*** Opening THE RECORDS ***

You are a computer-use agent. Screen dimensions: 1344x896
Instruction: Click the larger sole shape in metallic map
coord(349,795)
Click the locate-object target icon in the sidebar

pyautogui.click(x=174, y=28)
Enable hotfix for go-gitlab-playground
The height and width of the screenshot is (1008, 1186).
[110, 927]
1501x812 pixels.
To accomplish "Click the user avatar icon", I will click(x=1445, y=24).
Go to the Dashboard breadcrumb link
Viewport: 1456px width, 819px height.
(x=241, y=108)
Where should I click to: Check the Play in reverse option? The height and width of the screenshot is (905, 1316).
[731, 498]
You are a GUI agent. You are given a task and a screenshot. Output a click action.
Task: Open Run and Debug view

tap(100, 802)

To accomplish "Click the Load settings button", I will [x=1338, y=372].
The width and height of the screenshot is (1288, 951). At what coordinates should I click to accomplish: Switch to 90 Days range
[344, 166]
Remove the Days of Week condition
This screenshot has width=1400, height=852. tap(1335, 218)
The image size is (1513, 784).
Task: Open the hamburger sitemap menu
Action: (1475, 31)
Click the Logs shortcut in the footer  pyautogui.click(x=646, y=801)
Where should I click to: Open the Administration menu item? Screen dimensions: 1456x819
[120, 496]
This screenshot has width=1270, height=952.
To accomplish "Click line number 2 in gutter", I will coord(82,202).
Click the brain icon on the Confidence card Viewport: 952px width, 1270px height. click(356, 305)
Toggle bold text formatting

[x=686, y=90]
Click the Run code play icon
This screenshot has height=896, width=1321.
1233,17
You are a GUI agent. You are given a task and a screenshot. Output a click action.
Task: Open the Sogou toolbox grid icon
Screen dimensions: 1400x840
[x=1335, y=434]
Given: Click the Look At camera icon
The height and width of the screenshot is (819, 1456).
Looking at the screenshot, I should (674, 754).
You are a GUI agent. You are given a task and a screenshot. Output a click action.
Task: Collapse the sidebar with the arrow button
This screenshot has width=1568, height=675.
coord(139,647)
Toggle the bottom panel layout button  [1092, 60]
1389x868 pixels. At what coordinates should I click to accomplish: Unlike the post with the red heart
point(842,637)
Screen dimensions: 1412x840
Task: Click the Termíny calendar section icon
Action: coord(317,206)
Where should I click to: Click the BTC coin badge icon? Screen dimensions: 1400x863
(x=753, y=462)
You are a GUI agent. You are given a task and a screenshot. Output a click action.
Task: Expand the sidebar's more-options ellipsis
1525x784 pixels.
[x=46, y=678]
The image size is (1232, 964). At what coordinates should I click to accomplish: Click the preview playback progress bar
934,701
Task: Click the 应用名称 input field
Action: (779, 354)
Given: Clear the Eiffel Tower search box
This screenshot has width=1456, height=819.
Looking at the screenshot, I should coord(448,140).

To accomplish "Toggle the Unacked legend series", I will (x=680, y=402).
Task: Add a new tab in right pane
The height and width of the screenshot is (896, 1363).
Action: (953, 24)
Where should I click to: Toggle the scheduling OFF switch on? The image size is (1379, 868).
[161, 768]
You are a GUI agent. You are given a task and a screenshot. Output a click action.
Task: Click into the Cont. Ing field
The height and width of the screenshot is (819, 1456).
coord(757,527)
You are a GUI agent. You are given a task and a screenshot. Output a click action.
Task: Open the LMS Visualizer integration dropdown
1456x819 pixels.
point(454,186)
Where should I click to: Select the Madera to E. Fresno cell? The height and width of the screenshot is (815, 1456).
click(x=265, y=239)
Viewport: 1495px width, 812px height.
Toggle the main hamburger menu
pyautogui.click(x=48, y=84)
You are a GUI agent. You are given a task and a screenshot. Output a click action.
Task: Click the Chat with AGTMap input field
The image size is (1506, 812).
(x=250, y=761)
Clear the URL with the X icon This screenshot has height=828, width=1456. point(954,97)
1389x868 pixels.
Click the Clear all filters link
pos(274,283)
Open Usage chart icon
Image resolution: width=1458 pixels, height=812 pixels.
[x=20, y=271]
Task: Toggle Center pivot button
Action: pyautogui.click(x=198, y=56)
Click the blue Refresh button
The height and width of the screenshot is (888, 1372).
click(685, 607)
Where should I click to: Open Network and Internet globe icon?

*** Closing THE RECORDS ***

WHAT IS REQUIRED | Retype all the data. Nothing may be left out or altered.

SOLUTION |
You are a computer-use agent. Screen dimensions: 1344x896
Instruction: Click the larger sole shape in metallic map
coord(349,795)
Click the locate-object target icon in the sidebar

pyautogui.click(x=174, y=28)
Enable hotfix for go-gitlab-playground
The height and width of the screenshot is (1008, 1186).
[110, 927]
1501x812 pixels.
To accomplish "Click the user avatar icon", I will click(x=1445, y=24).
Go to the Dashboard breadcrumb link
Viewport: 1456px width, 819px height.
(x=241, y=108)
Where should I click to: Check the Play in reverse option? The height and width of the screenshot is (905, 1316).
[731, 498]
You are a GUI agent. You are given a task and a screenshot. Output a click action.
Task: Open Run and Debug view

tap(100, 802)

To accomplish "Click the Load settings button", I will [x=1338, y=372].
The width and height of the screenshot is (1288, 951). At what coordinates should I click to accomplish: Switch to 90 Days range
[344, 166]
Remove the Days of Week condition
This screenshot has width=1400, height=852. tap(1335, 218)
The image size is (1513, 784).
Task: Open the hamburger sitemap menu
Action: (1475, 31)
Click the Logs shortcut in the footer  pyautogui.click(x=646, y=801)
Where should I click to: Open the Administration menu item? Screen dimensions: 1456x819
[120, 496]
This screenshot has width=1270, height=952.
To accomplish "Click line number 2 in gutter", I will coord(82,202).
Click the brain icon on the Confidence card Viewport: 952px width, 1270px height. click(356, 305)
Toggle bold text formatting

[x=686, y=90]
Click the Run code play icon
This screenshot has height=896, width=1321.
1233,17
You are a GUI agent. You are given a task and a screenshot. Output a click action.
Task: Open the Sogou toolbox grid icon
Screen dimensions: 1400x840
[x=1335, y=434]
Given: Click the Look At camera icon
The height and width of the screenshot is (819, 1456).
Looking at the screenshot, I should (674, 754).
You are a GUI agent. You are given a task and a screenshot. Output a click action.
Task: Collapse the sidebar with the arrow button
This screenshot has width=1568, height=675.
coord(139,647)
Toggle the bottom panel layout button  [1092, 60]
1389x868 pixels. At what coordinates should I click to accomplish: Unlike the post with the red heart
point(842,637)
Screen dimensions: 1412x840
Task: Click the Termíny calendar section icon
Action: coord(317,206)
Where should I click to: Click the BTC coin badge icon? Screen dimensions: 1400x863
(x=753, y=462)
You are a GUI agent. You are given a task and a screenshot. Output a click action.
Task: Expand the sidebar's more-options ellipsis
1525x784 pixels.
[x=46, y=678]
The image size is (1232, 964). At what coordinates should I click to accomplish: Click the preview playback progress bar
934,701
Task: Click the 应用名称 input field
Action: (779, 354)
Given: Clear the Eiffel Tower search box
This screenshot has width=1456, height=819.
Looking at the screenshot, I should coord(448,140).

To accomplish "Toggle the Unacked legend series", I will (x=680, y=402).
Task: Add a new tab in right pane
The height and width of the screenshot is (896, 1363).
Action: (953, 24)
Where should I click to: Toggle the scheduling OFF switch on? The image size is (1379, 868).
[161, 768]
You are a GUI agent. You are given a task and a screenshot. Output a click action.
Task: Click into the Cont. Ing field
The height and width of the screenshot is (819, 1456).
coord(757,527)
You are a GUI agent. You are given a task and a screenshot. Output a click action.
Task: Open the LMS Visualizer integration dropdown
1456x819 pixels.
point(454,186)
Where should I click to: Select the Madera to E. Fresno cell? The height and width of the screenshot is (815, 1456).
click(x=265, y=239)
Viewport: 1495px width, 812px height.
Toggle the main hamburger menu
pyautogui.click(x=48, y=84)
You are a GUI agent. You are given a task and a screenshot. Output a click action.
Task: Click the Chat with AGTMap input field
The image size is (1506, 812).
(x=250, y=761)
Clear the URL with the X icon This screenshot has height=828, width=1456. point(954,97)
1389x868 pixels.
Click the Clear all filters link
pos(274,283)
Open Usage chart icon
Image resolution: width=1458 pixels, height=812 pixels.
[x=20, y=271]
Task: Toggle Center pivot button
Action: pyautogui.click(x=198, y=56)
Click the blue Refresh button
The height and width of the screenshot is (888, 1372).
click(685, 607)
Where should I click to: Open Network and Internet globe icon?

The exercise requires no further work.